Thus, a solution to the parallel problem is to provide smart memories (A) which carry out 
parallel operations at where the data are stored, (B) which are still under the control of the 
processing unit of the bus-sharing architectures, and (C) whose element activation scheme is 
generic enough for good programmability. The design of a smart memory— the Concurrent 
Processing Memory, or simply CP memory — is a theoretical attempt to address all these 
requirements and to provide a unique scheme for (C). Chapter 2 presents the general 
operational rules and system architecture for the CP memory. The complexity of CP memory 
elements ranges from simplest and memory cell like as in content movable memory of Chapter 3, 
to the most complex and CPU like as in math memory of Chapter 4. The former can be viewed 
as an improved memory, while the latter is an attempt to make the massive SIMD architecture 
applicable to most massive parallel problems. Other intermediate CPM constructs are shown in 
Appendix 1 . A short discussion is provided in Chapter 4. 

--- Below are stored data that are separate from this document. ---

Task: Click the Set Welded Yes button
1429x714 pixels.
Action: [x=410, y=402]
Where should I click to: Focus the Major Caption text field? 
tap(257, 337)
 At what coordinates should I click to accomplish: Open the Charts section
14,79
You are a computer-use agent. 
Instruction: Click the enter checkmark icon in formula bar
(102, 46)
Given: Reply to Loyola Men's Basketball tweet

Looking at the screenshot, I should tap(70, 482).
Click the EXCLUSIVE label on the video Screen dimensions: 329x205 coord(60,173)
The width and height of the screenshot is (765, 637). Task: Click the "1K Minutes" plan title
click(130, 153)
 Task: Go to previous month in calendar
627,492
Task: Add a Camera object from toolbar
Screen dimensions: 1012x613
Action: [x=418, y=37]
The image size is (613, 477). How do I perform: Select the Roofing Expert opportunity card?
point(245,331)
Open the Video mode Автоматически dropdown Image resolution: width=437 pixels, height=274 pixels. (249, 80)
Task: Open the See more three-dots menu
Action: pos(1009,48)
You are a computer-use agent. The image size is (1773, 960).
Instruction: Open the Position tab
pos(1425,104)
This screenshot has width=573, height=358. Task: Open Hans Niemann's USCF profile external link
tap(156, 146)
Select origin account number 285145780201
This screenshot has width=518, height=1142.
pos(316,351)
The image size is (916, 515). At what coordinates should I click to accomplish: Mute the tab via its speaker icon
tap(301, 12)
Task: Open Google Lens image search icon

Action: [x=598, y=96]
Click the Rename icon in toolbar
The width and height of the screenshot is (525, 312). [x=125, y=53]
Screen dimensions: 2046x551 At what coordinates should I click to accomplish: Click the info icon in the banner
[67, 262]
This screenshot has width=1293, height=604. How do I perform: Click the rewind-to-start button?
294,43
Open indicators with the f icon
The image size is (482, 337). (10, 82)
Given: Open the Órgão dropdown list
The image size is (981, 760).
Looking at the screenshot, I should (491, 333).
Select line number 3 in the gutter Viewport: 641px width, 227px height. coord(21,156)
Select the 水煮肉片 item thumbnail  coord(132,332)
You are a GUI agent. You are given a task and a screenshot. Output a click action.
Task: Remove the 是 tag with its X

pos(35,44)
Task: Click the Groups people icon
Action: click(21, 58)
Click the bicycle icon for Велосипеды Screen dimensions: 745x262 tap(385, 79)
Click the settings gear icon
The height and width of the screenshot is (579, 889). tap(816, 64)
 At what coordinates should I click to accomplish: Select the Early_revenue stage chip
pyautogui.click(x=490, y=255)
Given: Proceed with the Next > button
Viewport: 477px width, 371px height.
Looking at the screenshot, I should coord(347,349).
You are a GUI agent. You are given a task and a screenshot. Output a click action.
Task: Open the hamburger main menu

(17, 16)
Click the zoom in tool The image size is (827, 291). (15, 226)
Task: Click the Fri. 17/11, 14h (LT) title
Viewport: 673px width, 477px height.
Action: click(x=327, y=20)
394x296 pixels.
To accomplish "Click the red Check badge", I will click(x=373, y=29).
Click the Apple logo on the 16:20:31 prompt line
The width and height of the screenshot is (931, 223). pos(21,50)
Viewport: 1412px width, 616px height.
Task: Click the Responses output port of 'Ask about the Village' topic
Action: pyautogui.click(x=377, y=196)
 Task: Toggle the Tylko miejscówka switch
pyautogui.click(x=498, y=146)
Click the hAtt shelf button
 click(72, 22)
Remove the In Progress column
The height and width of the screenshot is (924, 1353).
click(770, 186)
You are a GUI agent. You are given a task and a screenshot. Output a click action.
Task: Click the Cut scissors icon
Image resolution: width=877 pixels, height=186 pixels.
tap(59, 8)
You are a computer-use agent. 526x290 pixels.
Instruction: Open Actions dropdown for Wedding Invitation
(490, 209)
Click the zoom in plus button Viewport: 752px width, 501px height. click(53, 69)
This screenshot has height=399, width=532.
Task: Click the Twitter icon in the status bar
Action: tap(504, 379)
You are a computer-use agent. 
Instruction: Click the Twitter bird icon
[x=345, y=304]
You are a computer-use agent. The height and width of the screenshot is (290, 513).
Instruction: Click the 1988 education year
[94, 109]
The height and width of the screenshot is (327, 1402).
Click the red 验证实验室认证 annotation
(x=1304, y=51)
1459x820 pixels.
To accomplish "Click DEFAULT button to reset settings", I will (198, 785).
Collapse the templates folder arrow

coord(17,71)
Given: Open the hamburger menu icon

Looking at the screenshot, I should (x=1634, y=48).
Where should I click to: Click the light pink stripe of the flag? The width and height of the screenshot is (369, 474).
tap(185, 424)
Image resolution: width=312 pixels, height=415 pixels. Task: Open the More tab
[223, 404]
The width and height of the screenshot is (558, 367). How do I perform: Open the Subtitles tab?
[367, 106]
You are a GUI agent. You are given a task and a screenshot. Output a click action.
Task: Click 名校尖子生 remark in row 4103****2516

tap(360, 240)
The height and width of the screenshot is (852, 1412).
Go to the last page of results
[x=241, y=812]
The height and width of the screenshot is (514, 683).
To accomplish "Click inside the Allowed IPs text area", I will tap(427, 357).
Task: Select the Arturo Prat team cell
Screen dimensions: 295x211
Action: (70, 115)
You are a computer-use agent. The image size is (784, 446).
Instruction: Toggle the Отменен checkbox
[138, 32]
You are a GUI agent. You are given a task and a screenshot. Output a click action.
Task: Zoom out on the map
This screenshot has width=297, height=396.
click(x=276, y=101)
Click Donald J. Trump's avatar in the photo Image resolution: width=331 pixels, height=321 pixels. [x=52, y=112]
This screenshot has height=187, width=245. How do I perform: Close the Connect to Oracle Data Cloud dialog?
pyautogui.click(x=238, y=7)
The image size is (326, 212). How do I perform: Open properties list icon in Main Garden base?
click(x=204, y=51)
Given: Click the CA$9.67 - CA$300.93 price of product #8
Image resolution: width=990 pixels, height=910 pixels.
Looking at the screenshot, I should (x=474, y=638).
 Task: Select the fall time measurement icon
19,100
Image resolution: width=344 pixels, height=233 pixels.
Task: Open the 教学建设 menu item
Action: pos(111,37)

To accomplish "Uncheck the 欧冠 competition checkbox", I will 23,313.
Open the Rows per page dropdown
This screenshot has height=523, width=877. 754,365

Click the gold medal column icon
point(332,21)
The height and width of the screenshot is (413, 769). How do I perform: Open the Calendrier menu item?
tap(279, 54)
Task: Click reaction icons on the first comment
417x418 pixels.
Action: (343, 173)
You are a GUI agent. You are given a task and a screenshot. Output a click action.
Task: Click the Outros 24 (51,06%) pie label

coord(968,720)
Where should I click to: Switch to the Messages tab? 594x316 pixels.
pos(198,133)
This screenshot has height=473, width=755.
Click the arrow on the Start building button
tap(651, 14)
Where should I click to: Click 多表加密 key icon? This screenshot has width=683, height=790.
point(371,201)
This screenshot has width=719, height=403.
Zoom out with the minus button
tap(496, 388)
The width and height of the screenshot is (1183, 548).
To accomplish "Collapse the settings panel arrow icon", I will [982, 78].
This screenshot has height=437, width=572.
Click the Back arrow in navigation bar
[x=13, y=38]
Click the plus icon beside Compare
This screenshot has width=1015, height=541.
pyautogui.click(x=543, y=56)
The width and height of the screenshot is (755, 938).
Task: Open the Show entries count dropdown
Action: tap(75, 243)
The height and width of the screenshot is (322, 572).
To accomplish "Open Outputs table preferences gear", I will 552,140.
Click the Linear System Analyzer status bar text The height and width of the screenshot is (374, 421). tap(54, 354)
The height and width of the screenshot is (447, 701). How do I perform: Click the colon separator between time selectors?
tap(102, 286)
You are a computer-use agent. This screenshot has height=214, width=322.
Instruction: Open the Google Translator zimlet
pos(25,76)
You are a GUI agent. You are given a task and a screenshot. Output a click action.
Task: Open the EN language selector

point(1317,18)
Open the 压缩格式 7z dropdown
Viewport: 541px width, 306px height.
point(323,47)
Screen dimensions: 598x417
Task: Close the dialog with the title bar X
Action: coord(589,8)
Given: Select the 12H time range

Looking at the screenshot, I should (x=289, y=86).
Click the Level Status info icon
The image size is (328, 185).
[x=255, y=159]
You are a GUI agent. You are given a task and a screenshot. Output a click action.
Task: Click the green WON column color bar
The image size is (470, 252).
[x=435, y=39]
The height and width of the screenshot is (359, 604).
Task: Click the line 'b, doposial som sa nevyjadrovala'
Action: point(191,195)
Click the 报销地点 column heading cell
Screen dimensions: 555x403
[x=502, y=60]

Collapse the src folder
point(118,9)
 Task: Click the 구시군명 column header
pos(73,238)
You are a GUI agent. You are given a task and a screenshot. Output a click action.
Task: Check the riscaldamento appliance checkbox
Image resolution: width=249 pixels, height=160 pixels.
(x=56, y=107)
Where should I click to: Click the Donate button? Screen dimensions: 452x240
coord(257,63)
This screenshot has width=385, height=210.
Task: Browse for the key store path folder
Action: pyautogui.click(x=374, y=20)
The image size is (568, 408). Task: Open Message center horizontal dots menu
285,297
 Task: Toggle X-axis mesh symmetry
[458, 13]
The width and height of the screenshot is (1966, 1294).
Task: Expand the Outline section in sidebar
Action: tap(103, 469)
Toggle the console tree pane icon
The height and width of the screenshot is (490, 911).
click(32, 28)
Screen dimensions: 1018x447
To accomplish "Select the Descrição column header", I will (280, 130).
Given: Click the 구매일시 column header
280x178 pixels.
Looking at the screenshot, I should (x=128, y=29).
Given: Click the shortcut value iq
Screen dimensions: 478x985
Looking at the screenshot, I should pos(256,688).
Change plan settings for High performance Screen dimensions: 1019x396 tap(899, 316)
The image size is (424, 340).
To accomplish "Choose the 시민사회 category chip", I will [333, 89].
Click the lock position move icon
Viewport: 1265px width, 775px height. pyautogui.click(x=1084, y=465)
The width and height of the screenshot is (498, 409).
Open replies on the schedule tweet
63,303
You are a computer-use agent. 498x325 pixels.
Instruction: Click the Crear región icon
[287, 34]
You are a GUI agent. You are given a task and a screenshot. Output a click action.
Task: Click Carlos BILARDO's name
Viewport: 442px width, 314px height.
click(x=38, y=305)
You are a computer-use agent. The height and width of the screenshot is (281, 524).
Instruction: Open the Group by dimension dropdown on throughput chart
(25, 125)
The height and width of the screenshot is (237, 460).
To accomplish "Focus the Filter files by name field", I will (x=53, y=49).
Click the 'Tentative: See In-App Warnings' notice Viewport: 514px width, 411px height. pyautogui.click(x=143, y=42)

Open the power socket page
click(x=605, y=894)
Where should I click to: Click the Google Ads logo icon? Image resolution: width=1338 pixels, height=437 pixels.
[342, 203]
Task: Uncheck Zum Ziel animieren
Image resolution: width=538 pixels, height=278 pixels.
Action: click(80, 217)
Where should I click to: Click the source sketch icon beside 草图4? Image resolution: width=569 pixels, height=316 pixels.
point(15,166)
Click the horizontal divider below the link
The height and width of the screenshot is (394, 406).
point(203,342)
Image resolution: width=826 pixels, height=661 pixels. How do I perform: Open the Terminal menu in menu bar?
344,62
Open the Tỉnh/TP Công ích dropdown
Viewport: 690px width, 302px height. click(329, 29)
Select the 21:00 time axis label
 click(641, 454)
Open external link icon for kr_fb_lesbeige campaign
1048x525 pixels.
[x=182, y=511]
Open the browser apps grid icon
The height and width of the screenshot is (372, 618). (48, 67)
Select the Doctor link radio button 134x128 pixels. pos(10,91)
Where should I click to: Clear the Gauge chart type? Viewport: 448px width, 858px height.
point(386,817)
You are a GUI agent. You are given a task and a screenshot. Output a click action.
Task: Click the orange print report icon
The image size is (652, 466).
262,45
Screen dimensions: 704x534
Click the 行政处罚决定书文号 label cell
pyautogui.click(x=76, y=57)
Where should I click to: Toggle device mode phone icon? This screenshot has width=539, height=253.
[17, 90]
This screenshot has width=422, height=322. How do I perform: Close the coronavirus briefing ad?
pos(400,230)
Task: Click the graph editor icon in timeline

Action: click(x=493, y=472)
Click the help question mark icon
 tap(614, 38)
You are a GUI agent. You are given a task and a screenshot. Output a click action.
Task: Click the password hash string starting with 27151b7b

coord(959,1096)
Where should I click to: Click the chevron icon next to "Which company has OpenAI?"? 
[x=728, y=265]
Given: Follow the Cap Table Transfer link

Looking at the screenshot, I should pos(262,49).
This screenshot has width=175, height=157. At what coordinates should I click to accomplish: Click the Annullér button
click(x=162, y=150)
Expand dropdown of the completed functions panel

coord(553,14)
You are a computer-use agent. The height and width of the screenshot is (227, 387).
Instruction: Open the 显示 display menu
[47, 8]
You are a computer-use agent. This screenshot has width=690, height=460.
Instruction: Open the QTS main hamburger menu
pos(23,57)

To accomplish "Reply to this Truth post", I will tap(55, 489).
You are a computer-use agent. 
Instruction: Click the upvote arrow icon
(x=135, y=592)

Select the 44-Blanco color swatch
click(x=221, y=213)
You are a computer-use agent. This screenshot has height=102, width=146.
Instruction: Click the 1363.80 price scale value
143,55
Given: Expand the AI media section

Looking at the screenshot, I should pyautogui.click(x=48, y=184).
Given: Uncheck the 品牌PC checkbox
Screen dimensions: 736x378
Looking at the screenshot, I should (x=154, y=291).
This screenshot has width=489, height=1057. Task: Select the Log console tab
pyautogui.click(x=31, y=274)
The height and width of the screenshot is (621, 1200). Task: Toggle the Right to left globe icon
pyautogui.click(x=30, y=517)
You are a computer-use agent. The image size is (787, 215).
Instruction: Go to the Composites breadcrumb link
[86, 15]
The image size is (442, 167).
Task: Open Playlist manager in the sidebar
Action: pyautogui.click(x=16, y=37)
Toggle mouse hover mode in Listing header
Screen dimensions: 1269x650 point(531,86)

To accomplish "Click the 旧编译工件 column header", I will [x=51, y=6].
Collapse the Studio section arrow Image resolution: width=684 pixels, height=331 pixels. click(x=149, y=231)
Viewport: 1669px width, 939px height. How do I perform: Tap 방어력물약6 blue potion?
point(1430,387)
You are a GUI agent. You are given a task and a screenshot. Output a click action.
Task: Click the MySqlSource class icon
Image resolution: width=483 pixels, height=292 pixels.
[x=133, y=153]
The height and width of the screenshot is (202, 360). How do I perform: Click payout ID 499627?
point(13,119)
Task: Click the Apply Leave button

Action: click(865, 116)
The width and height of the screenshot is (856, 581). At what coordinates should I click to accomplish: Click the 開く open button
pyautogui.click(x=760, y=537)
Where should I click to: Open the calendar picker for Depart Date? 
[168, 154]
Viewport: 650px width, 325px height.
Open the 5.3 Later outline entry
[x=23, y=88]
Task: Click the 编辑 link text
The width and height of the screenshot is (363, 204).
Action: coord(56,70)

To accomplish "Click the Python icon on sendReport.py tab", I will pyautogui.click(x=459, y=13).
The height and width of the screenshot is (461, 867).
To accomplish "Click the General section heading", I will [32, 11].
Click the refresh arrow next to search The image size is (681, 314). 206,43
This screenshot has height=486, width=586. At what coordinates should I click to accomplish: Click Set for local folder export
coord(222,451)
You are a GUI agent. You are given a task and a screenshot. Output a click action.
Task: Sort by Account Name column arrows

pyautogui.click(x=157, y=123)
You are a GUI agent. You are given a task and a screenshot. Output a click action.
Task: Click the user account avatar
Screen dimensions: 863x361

2. The Concurrent Processing Memory 

2.1 Architecture 

In a conventional random access memory [3][4], whose architecture is highly simplified 
conceptually as Figure 1, each memory element is a register that is connected with a data bus. 
At each time, only one element whose address is input to an address decoder is activated for 
either reading from or writing to the data bus. And there is no link between memory elements. A 
conventional memory is only good at memorizing elements one at a time thus only suitable for 
serial access.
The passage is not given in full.